Die Lackierarbeiten haben begonnen. Volker, Rainer und Co. haben ihre Sandstrahlausrüstung gegen Spritzdüsen und Atemmasken getauscht. Adams Verletzung ist schwerer als gedacht, seine Hand ist immer noch nicht einsatzfähig. Für ihn übernimmt Rolf, der älteste Mitarbeiter in Volkers Firma.
Es gibt drei Arbeitsschritte, erklärt Rainer mir. Zuerst wird der Korrosionsschutz aufgetragen, damit der frisch gestrahlte Stahl nicht sofort wieder oxidiert. Dann kommt die Brandschutzfarbe. Um zuverlässig ihren Zweck zu erfüllen, müssen beide Schichten eine bestimmte Dicke haben, die in der Maßeinheit µm angegeben wird. Am Ende kommt der Lack, dessen Farbe jeder Käufer vorher frei wählen kann.
Bevor die Lackierer aber ans Werk gehen können, steht noch ein echter Knochenjob an.
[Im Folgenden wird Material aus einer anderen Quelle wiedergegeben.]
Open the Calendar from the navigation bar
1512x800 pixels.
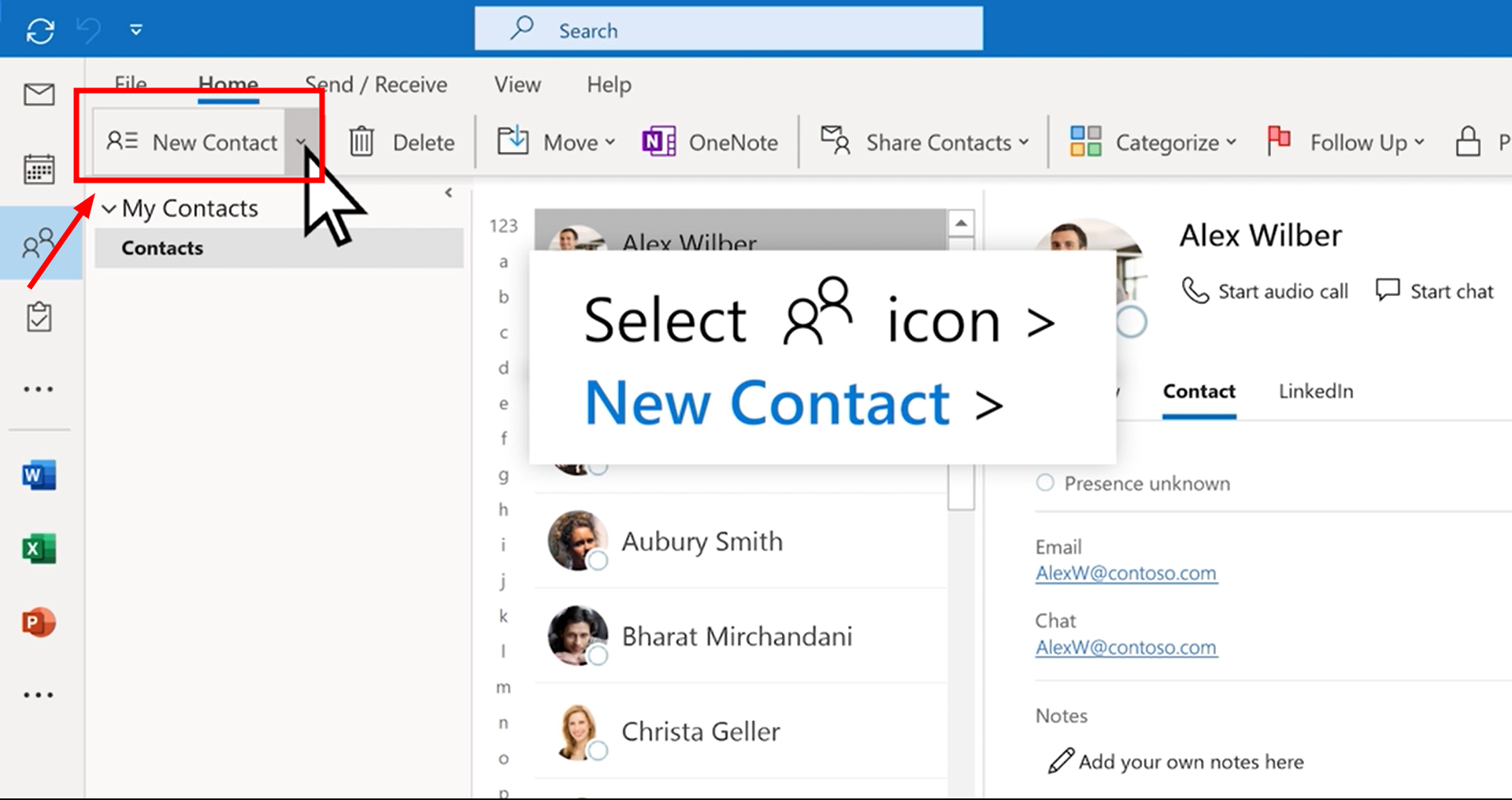[x=39, y=168]
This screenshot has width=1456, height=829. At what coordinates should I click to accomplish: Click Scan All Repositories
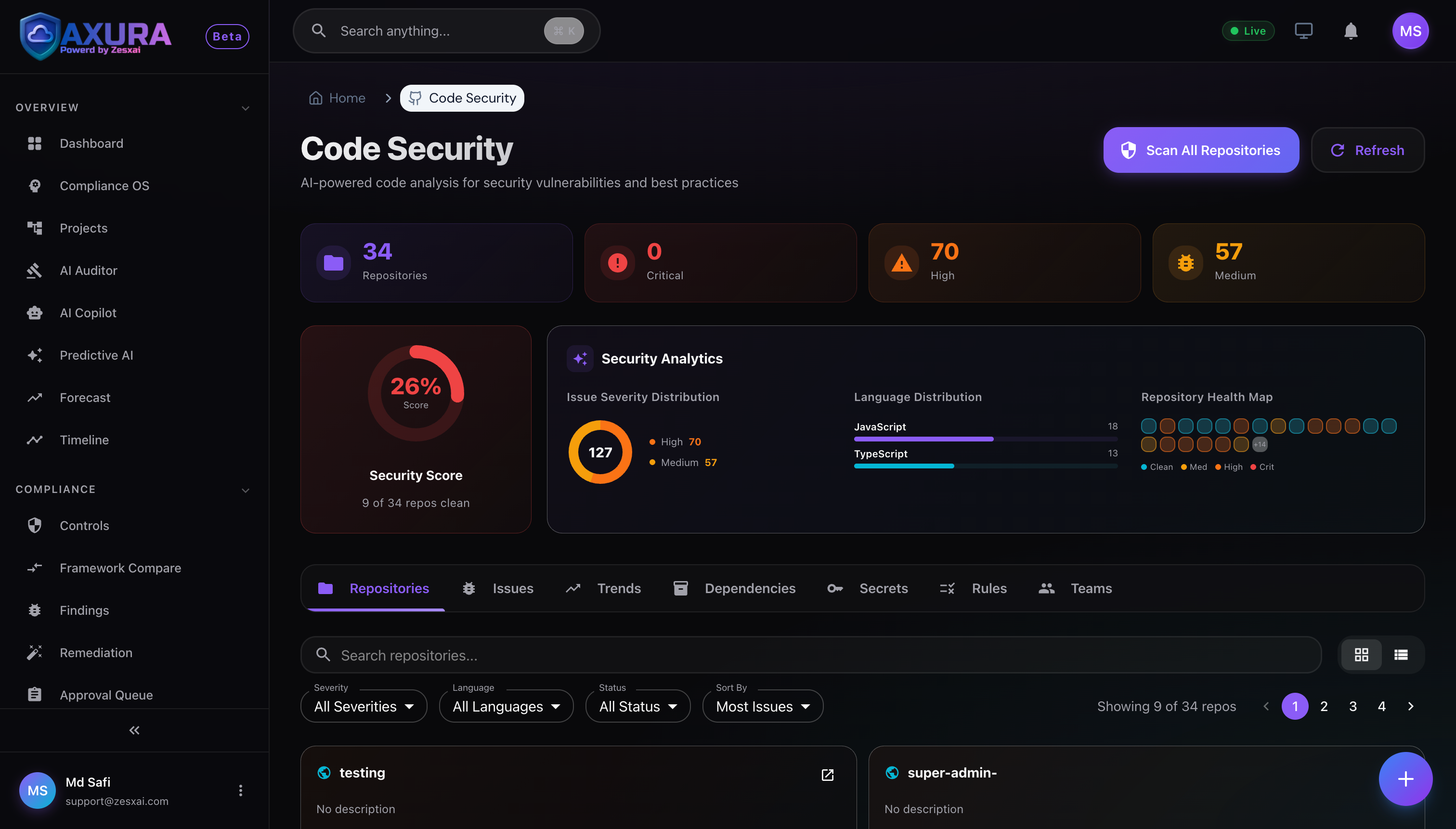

Bis in die vierte Etage müssen Mauern, Kappendecken und Metallträger vor dem Farbnebel geschützt werden. Das heißt: Tagelang mit Folie und Klebeband über Kopf arbeiten. Ich bin erleichtert, als Peter verkündet, dass er für diese undankbare Aufgabe ein paar Zeitarbeiter engagiert hat. Das ist eine Woche her. Jetzt stehen wir vor dem kläglichen Ergebnis ihrer Arbeit.
«Ich mach dat nich mehr!»
«Was machst du nicht mehr, Peter?»
Keine Reaktion. Der hört auch immer schlechter.
« PETER ! WAS MACHST DU NICHT MEHR ?»
«Leiharbeiter holen. Jetz guck dir den Scheiß hier an. Is am Wochenende überall wieder runtergekommen.»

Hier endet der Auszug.